[ISTRUZIONI DA SEGUIRE]
Ricopia parola per parola le righe dall'elenco qui sotto, cominciando da quella che contiene "Where should I click to: Click the floating" e fermandoti dopo quella che contiene "the Chart.js tag". Nella risposta non includere le immagini.

[RIGHE SALVATE]
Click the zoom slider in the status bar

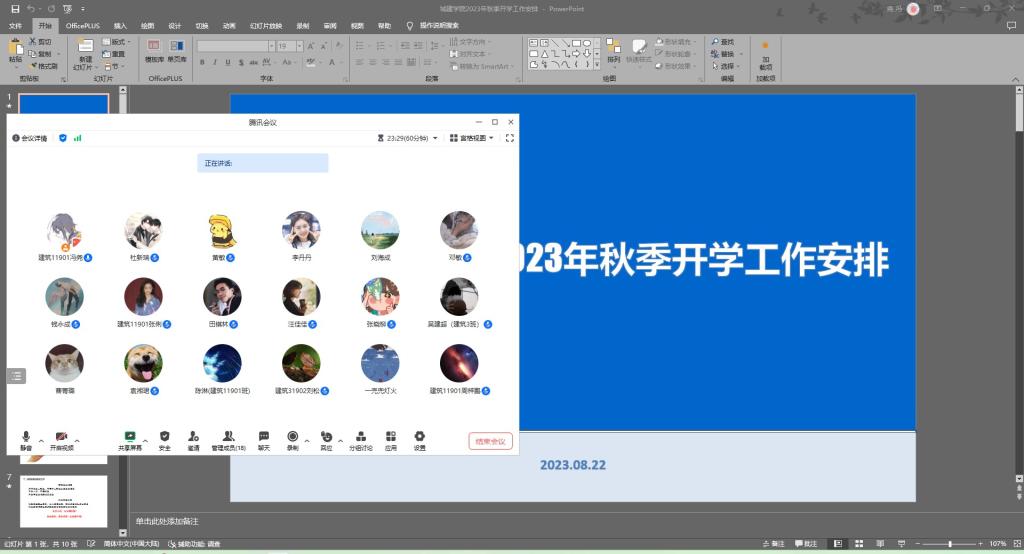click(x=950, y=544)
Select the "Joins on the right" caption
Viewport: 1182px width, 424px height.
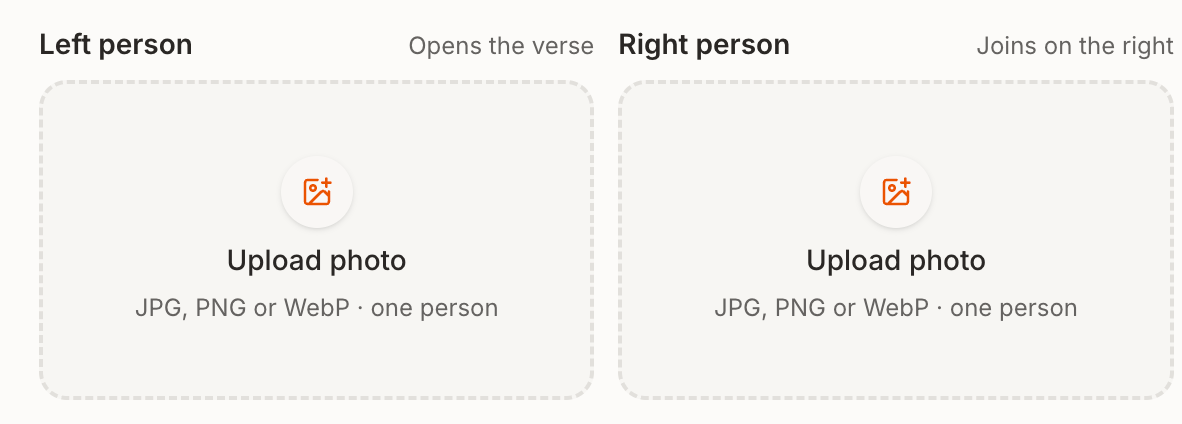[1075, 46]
--
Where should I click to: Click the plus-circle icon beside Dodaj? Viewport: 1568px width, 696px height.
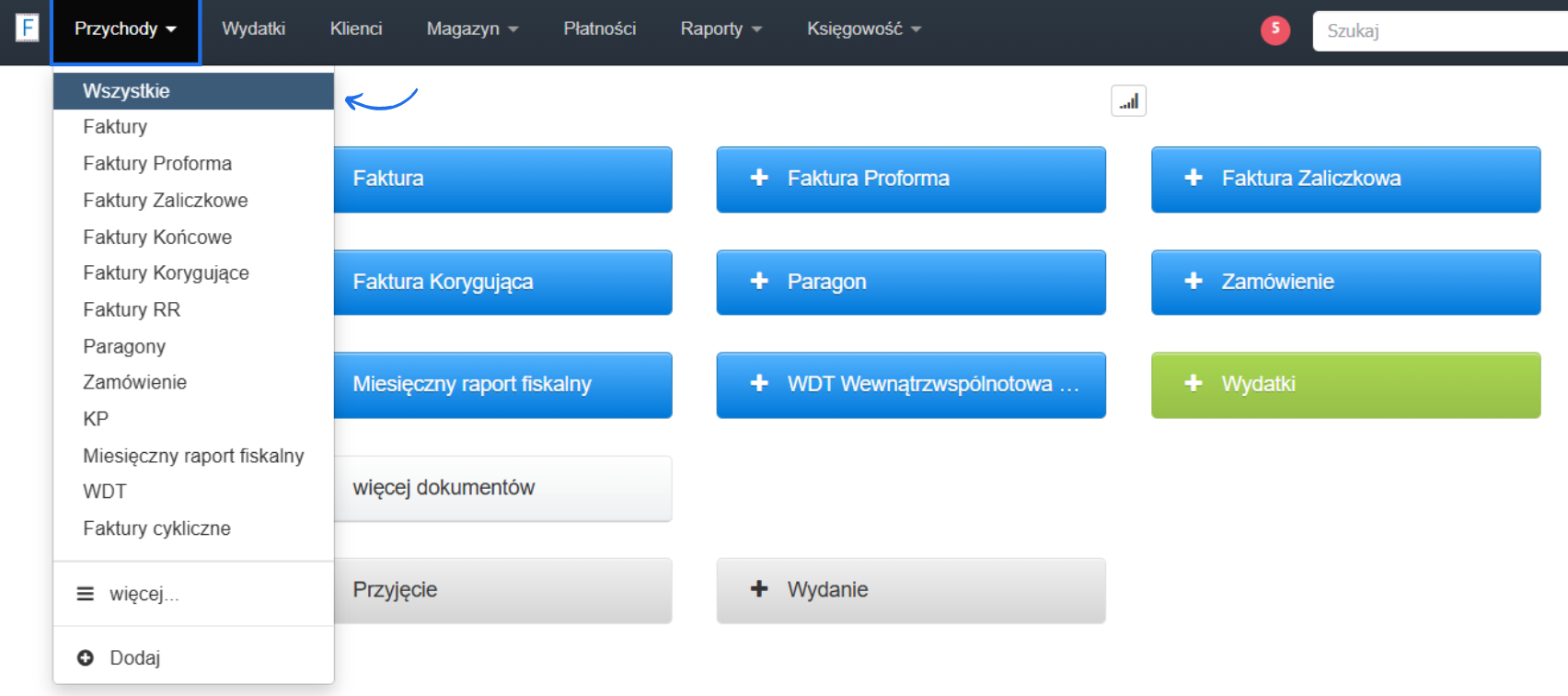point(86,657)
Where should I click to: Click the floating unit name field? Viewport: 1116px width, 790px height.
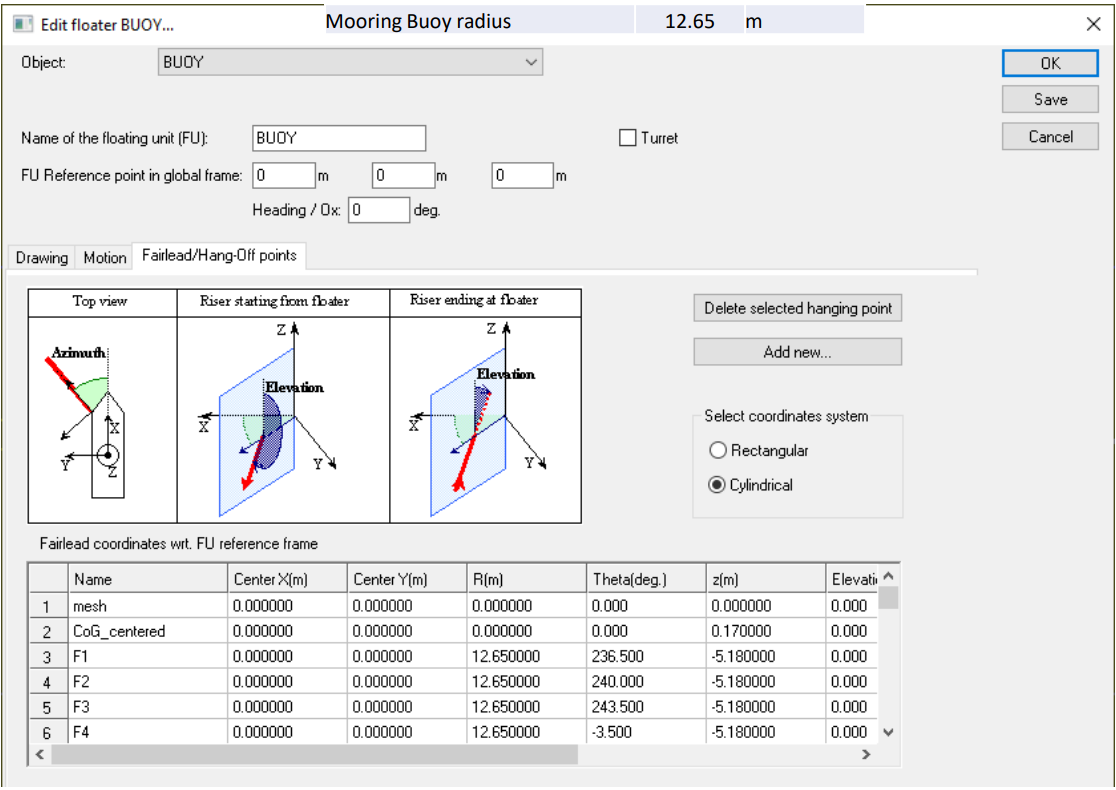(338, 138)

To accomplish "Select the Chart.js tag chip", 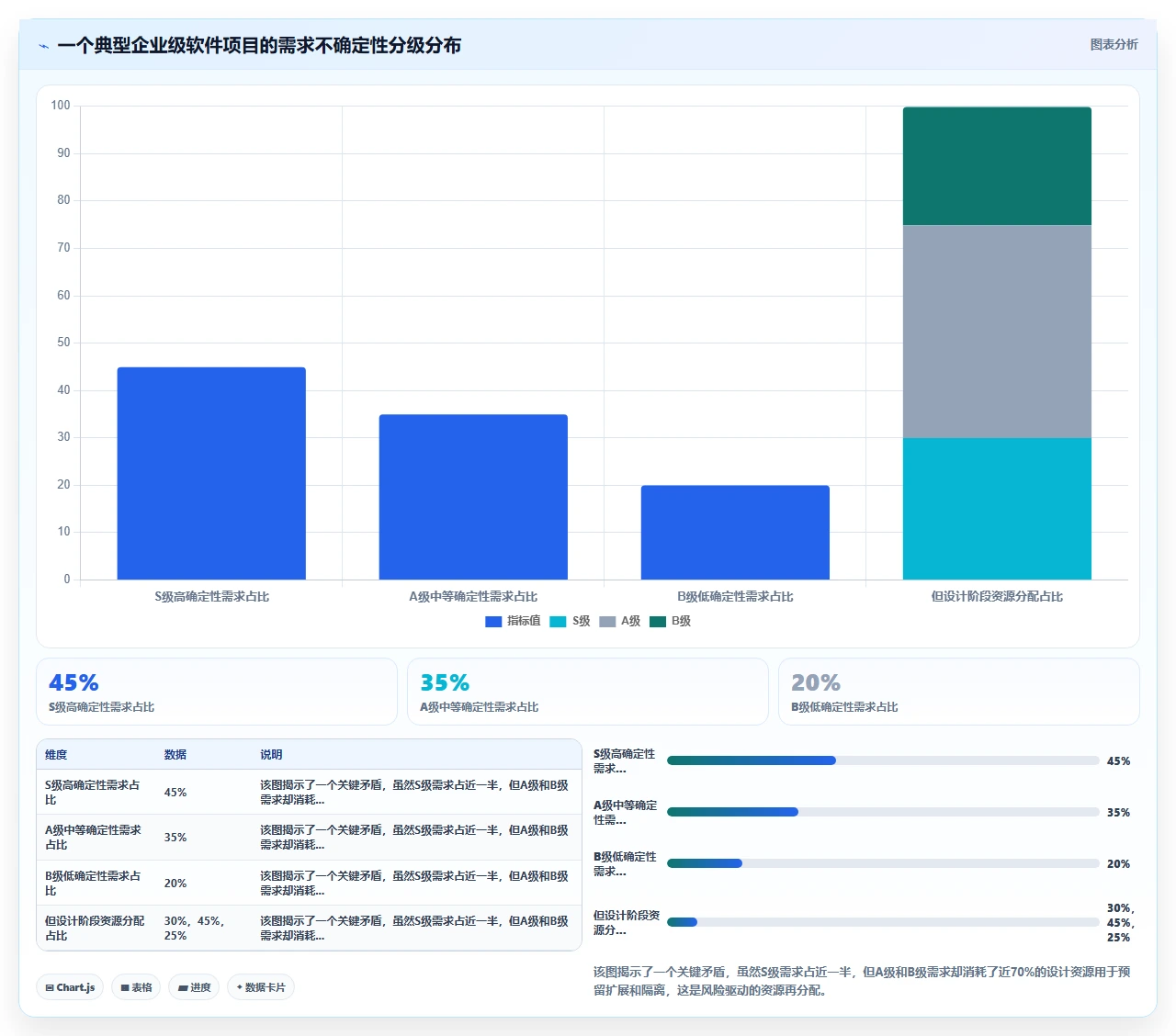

[RISPOSTA]
Where should I click to: Click the floating unit name field? Viewport: 1116px width, 790px height.
(338, 138)

To accomplish "Select the Chart.js tag chip", 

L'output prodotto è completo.